▶ **TASK**:
Copy out exactly the lines from the one containing "1195x468 pixels." to the last line of the records below, both included, and leave out any pictures.

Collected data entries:

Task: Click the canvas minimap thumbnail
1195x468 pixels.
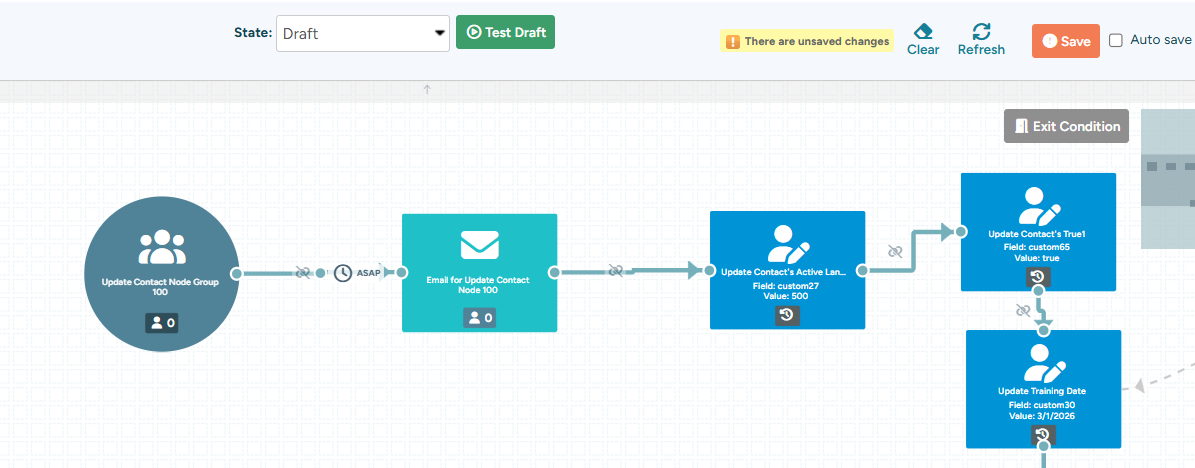Action: point(1168,179)
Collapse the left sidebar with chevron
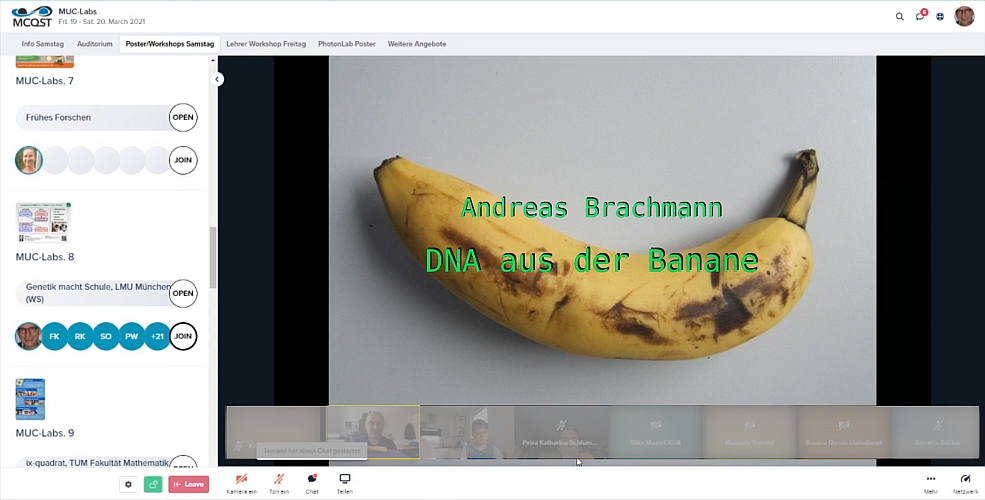The image size is (985, 500). point(218,80)
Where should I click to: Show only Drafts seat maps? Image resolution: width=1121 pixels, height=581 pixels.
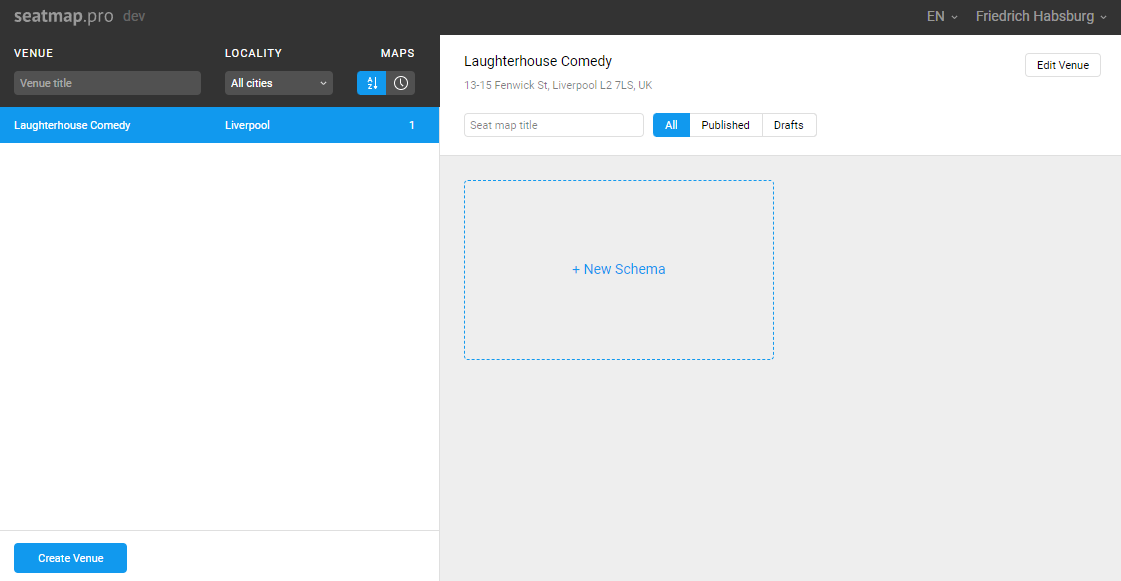(x=788, y=125)
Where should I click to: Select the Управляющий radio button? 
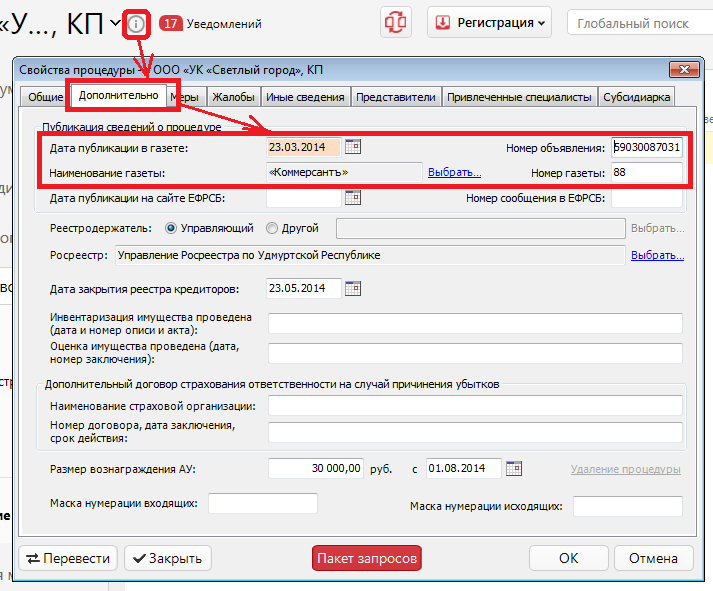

▶ **ANSWER TO THE PROBLEM**:
1195x468 pixels.
Action: point(1168,179)
Collapse the left sidebar with chevron
The image size is (985, 500). point(218,80)
Where should I click to: Show only Drafts seat maps? Image resolution: width=1121 pixels, height=581 pixels.
(x=788, y=125)
Where should I click to: Select the Управляющий radio button? 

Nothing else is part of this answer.